Posted on: by Zoe Wright

EU-India Pact Unlocks India’s Auto Fortress for VW, BMW and Stellantis

Isabella Reed | 2026-03-24
EU-India Pact Unlocks India’s Auto Fortress for VW, BMW and Stellantis

European automakers squeezed by U.S. tariffs and Chinese price wars gained a critical lifeline Monday as the European Union and India sealed a landmark free trade agreement, slashing car import duties from as high as 110% to 10% over five years under a 250,000-vehicle annual quota. Signed by European Commission President Ursula von der Leyen and Indian Prime Minister Narendra Modi in New Delhi, the pact—dubbed the “mother of all deals”—opens India’s third-largest global passenger car market, currently at 4.4 million units annually and projected to hit 6 million by 2030.

India’s duties on EU vehicles priced above €15,000 will drop immediately to 30-40% before phasing to 10%, according to details from Reuters . This eases a longstanding barrier that has confined European brands like Volkswagen, BMW and Stellantis to under 3% market share, dominated by local giants Tata Motors, Mahindra and Maruti Suzuki.

The agreement arrives amid geopolitical shifts, with both sides diversifying from U.S. tensions under President Trump and China’s dominance. “Export-oriented mechanical and plant engineering needs rule-based trade like it needs air to breathe,” said Thilo Brodtmann, executive director of Germany’s VDMA engineering association, hailing it as “much-needed oxygen” in a world of trade conflicts, per CNBC .

Tariff Breakthrough Reshapes Market Access

Volkswagen, which controls Audi, Porsche and Skoda, views India as “a dynamically growing market and of considerable strategic importance,” a spokesperson told Hindustan Times . CEO Oliver Blume added, “We will now carefully examine the details of the trade agreement,” signaling plans to assess export boosts from Europe, per Reuters .

BMW and Mercedes-Benz, already manufacturing locally but capped by high tariffs on imports, stand to price premium models like BMW’s M series, XM SUV and Mercedes’ AMG G63 more competitively. “The deal could also open up a new market for luxury European auto manufacturers, such as Germany’s Porsche, with price points ‘more affordable’ for the middle classes,” noted Michael Field, chief equity strategist at Morningstar, in the CNBC report.

Stellantis and Renault, mass-market players, could test broader lineups before deeper local investments. Renault brand CEO Fabrice Cambolive said India “will reinforce our willingness to invest on both continents because we are kind of an Indian and European company,” according to Reuters.

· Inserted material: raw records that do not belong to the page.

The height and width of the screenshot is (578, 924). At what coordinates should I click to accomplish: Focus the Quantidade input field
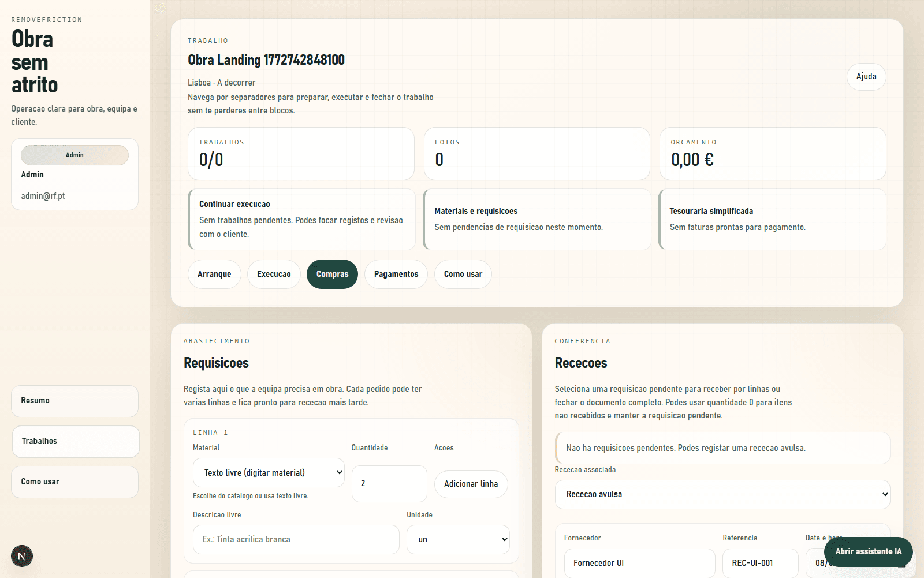(x=389, y=484)
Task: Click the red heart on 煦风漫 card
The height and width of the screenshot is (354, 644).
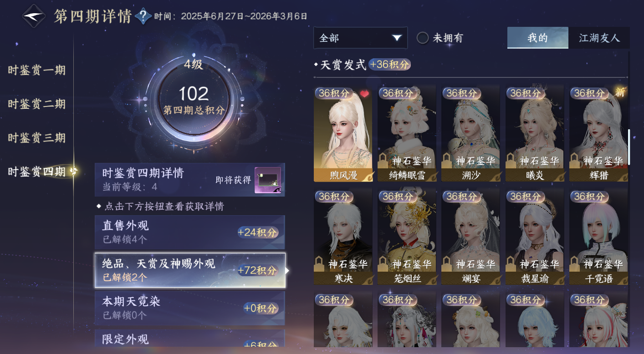Action: [x=364, y=94]
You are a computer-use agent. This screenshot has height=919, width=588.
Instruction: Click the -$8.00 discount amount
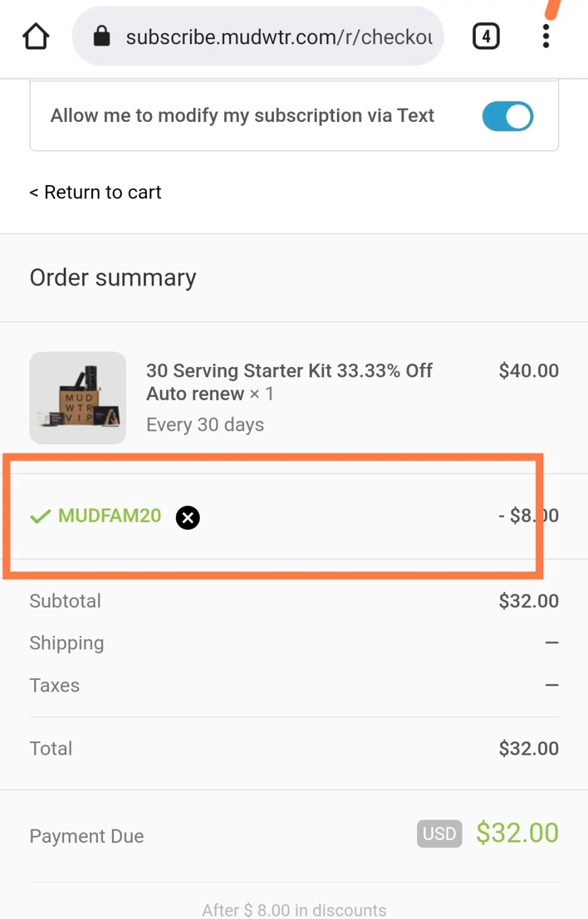point(528,515)
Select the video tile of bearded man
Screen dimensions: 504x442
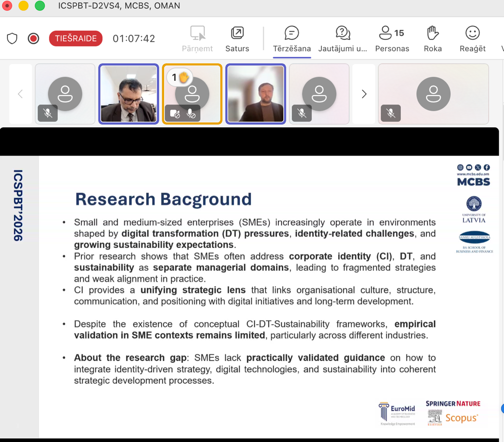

Strategic Lifeline Amid Global Pressures

Eugene Hsiao, head of China equity strategy and China autos at Macquarie Capital, explained the timing: “We all know the geopolitical events over the last week or so and I think if you’re the EU or India then you’re looking to diversify,” per CNBC. High U.S. tariffs and China’s cutthroat competition have propelled Europe toward India, where growth outpaces mature markets.

The Stoxx Automobiles and Parts index dipped nearly 1% post-announcement, with Volkswagen, BMW and Renault shares off 1.3%, reflecting investor caution over execution, as reported by CNBC. Indian auto stocks like Mahindra & Mahindra led declines, wary of import competition, according to Hindustan Times .

Despite the boost, challenges loom. “The Indian auto market is heavily dominated by domestic players, which will be difficult to disrupt, but this gives European auto manufacturers a fighting chance,” Field cautioned. Compact, affordable Japanese ‘kei’ cars and locals’ focus on cheap, reliable models add hurdles, noted Stefan Bratzel of Germany’s CAM research group in Reuters.

Phased Rollout and Quota Mechanics

Implementation starts with limited high-end imports, expanding under the quota. Tariffs phase down over five years per Indian officials, or 10 per EU sources, Reuters detailed. Electric vehicles may see safeguards, as the sector is nascent, protecting Tata and others.

Broader deal cuts duties on 96% of EU goods exports, potentially doubling them to India by 2032, per EU statements. India gains EU market access for textiles, jewelry and services, countering U.S. 50% tariffs since August.

Mercedes-Benz India indicated luxury buyers may not see immediate cuts, prioritizing local production, as per Financial Express . VDA automotive association praised it as a “strong statement of intent” for open trade.

Long-Term Growth Vectors

European firms hold premium niches but eye volume via exports. Reduced duties enable wider portfolios, from Porsche to Lamborghini, potentially cheaper, per CarandBike . Local dealerships expect service boosts, noted Times Now .

Mohit Gulati of ITI Growth Opportunities Fund warned it “tips the scale in favour of VW, Mercedes, BMW and Audi,” pressuring locals. Yet, Stefan Bratzel emphasized volume success demands understanding India’s preference for “cheap, reliable, stable cars.”

Ratification by EU states and parliament precedes formal signing later in 2026, with effects possibly by early 2027. The VDMA called January 27 “a day of celebration for export-oriented mechanical engineering,” underscoring engineering exports’ gains.